Grazie all’intelligenza artificiale sono stati individuati nuovi marker, veri e propri “campanelli d’allarme”, per prevedere il rischio di recidiva del tumore alla prostata, anche a dieci anni di distanza: è questo il risultato di un nuovo studio condotto da ricercatori dello Human Technopole, dell’Institute of Cancer Research di Londra e del Royal Marsden NHS Foundation Trust.
I ricercatori hanno individuato, grazie all’uso di big data e AI, che la compresenza di cellule tumorali con caratteristiche genetiche diverse all’interno dello stesso tumore e di differenze nella loro forma, dimensione e struttura è indicativa della capacità della neoplasia di cambiare nel tempo. A questa sua capacità evolutiva si associa, anche dopo un lasso di tempo molto lungo, un elevato rischio di ritorno della malattia.
Lo studio potrà aiutare i medici a personalizzare meglio il trattamento per il cancro alla prostata, adottando trattamenti più aggressivi in quei casi in cui emerga, grazie a questi parametri, un maggiore rischio di recidiva.
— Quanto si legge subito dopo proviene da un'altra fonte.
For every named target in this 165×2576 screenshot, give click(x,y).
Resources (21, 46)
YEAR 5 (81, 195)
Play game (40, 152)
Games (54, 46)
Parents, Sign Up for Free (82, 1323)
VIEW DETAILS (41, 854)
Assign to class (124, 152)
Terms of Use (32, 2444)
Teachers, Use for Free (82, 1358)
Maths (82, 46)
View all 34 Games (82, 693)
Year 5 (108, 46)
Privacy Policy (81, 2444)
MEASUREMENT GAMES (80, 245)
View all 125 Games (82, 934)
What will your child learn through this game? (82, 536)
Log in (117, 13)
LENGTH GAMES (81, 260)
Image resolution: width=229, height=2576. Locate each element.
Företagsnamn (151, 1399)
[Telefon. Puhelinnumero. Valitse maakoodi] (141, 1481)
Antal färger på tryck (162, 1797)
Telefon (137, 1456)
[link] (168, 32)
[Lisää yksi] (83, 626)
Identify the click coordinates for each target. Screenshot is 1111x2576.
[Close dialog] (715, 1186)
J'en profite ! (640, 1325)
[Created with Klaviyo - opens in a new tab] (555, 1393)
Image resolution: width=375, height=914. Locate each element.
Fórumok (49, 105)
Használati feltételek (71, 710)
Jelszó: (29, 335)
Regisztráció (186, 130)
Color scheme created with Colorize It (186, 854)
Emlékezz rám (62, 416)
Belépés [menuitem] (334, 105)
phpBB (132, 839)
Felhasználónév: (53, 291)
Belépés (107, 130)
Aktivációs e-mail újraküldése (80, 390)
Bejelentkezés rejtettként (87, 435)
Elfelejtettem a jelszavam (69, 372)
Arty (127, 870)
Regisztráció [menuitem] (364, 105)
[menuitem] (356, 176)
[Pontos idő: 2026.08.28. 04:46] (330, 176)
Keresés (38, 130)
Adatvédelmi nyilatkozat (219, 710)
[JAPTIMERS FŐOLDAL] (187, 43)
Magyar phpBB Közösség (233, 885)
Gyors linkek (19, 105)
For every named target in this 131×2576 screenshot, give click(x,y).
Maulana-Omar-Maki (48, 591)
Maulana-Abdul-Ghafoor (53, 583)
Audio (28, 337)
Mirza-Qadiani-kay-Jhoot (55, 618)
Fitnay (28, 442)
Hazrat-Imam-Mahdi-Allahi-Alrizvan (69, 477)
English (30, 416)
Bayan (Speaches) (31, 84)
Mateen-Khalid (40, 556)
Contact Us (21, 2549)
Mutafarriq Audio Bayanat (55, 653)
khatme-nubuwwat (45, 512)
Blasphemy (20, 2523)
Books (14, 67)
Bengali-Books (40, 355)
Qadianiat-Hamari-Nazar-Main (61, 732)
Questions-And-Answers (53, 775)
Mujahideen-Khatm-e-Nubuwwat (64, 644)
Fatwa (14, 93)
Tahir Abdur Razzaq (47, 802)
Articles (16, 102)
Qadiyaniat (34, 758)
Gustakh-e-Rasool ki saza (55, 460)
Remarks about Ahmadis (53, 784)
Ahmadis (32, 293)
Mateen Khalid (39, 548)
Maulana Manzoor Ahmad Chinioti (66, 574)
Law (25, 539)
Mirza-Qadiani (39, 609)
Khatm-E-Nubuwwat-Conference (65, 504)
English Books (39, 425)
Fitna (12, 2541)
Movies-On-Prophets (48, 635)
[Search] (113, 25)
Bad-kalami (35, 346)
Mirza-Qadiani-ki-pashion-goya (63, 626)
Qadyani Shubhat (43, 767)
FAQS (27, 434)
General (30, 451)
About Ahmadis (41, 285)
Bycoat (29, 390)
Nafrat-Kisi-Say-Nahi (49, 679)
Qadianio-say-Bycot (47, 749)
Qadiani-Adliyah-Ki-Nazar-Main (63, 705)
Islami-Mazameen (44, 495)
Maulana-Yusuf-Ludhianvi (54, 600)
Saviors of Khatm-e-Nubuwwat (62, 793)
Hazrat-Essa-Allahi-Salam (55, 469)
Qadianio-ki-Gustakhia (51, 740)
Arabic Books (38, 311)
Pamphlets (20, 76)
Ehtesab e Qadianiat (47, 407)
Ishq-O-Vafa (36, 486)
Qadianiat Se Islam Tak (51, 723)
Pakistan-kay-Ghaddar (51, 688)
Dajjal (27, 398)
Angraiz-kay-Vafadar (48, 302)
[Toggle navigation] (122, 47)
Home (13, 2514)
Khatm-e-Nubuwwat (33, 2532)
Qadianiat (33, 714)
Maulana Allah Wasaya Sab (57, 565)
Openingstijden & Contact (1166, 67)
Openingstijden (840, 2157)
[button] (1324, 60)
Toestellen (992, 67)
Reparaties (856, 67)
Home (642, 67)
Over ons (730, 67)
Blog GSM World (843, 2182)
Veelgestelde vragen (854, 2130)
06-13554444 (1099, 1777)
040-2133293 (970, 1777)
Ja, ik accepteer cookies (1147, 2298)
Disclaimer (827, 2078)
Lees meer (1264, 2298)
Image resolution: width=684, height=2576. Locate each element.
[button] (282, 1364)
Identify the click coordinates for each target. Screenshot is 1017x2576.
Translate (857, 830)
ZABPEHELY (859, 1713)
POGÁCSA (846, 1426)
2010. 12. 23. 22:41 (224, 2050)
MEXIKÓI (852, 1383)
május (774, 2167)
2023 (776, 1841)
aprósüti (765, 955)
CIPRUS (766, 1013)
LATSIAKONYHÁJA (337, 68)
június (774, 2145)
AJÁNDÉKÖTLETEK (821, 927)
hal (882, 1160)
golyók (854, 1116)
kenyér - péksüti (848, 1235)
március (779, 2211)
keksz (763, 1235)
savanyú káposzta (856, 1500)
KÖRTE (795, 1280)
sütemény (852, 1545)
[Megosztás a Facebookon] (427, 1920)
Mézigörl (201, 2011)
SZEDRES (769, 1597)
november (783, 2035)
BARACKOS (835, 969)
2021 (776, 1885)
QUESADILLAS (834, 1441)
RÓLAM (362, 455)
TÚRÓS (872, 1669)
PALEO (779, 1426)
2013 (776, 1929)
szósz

Lo studio è pubblicato oggi sulla nota rivista scientifica Nature Cancer.
Andrea Sottoriva, responsabile del centro di ricerca in Biologia computazionale di Human Technopole e corresponding author dello studio, dichiara: “Oltre a produrre biomarcatori prognostici migliori per il cancro alla prostata, il nostro studio costituisce un’ulteriore prova delle possibilità predittive che derivano dallo studiare come uno stesso tumore si evolve e cambia nel tempo. Applicando un approccio computazionale a più set di dati, siamo stati in grado di decifrare alcune dinamiche della progressione del cancro e della resistenza al trattamento. Questo tipo di ricerca è fondamentale per approfondire la nostra comprensione di come e quando trattare i tumori, compreso il cancro alla prostata”.
Marino Zerial, direttore dello Human Technopole, sottolinea: “Si tratta ancora di una sperimentazione e non di una pratica clinica ma in futuro questo approccio potrebbe aiutare i medici a classificare sistematicamente i pazienti in base al rischio di recidiva della malattia e decidere quali terapie adottare. Ancora oggi rimane difficile prevedere gli esiti del cancro alla prostata perché la malattia presenta un’ampia eterogeneità, cioè esistono differenze significative tra le sue cellule, non solo nei diversi pazienti ma anche all’interno di ciascun tumore. Inoltre, la patologia spesso si sviluppa in più di un punto all’interno della ghiandola, producendo due o più tumori vicini. Di conseguenza, è spesso difficile per i medici determinare i migliori trattamenti per i pazienti”.
Lo studio
Questo studio si differenzia da altri lavori che in precedenza hanno misurato specifiche caratteristiche del tumore per prevederne gli esiti per l’elevato numero di campioni analizzati e per aver preso in esame la malattia in diverse fasi del suo sviluppo.
Utilizzando il machine learning, i ricercatori hanno analizzato 1.923 campioni di 250 pazienti, concentrandosi sulla struttura spaziale del tessuto. Hanno anche utilizzato una tecnica di intelligenza artificiale appositamente creata per eseguire la classificazione di Gleason, un sistema di punteggio che classifica il tessuto canceroso da uno a cinque in base al modello delle sue cellule. Alle cellule cancerose che appaiono molto simili alle cellule sane viene assegnato il grado uno, mentre a quelle che sembrano significativamente diverse viene assegnato il grado cinque.
Allo stesso tempo, i ricercatori hanno valutato le differenze genetiche tra le cellule all’interno dei singoli tumori, utilizzando 642 campioni provenienti da 114 partecipanti a studi di radioterapia al Royal Marsden. Questi campioni sono stati sovrapposti al gruppo citato sopra, fornendo ai ricercatori informazioni integrate sulla genomica e sulla morfologia delle cellule, e sulle condizioni dei pazienti nell’arco di oltre un decennio.
I ricercatori hanno scoperto che le differenze genetiche e la diversità morfologica misurata dall’intelligenza artificiale (la differenza nella forma, dimensione e struttura delle cellule) sono indicative della capacità del tumore di evolversi, caratteristica che consente alla malattia di adattarsi e sopravvivere. Hanno misurato questa diversità osservando l’entità delle differenze tra le cellule in diverse aree del tumore, nota come eterogeneità intratumorale.
I risultati hanno mostrato che questa “evolubilità” era un forte predittore di recidiva, con la combinazione delle due misurazioni che identificava un sottogruppo di pazienti che presentavano recidiva della malattia nella metà del tempo rispetto al resto dei pazienti.
I ricercatori hanno anche verificato una correlazione tra la perdita di un cromosoma specifico e una ridotta presenza di cellule immunitarie nel tumore, che potrebbe influenzare la sua risposta a determinati trattamenti.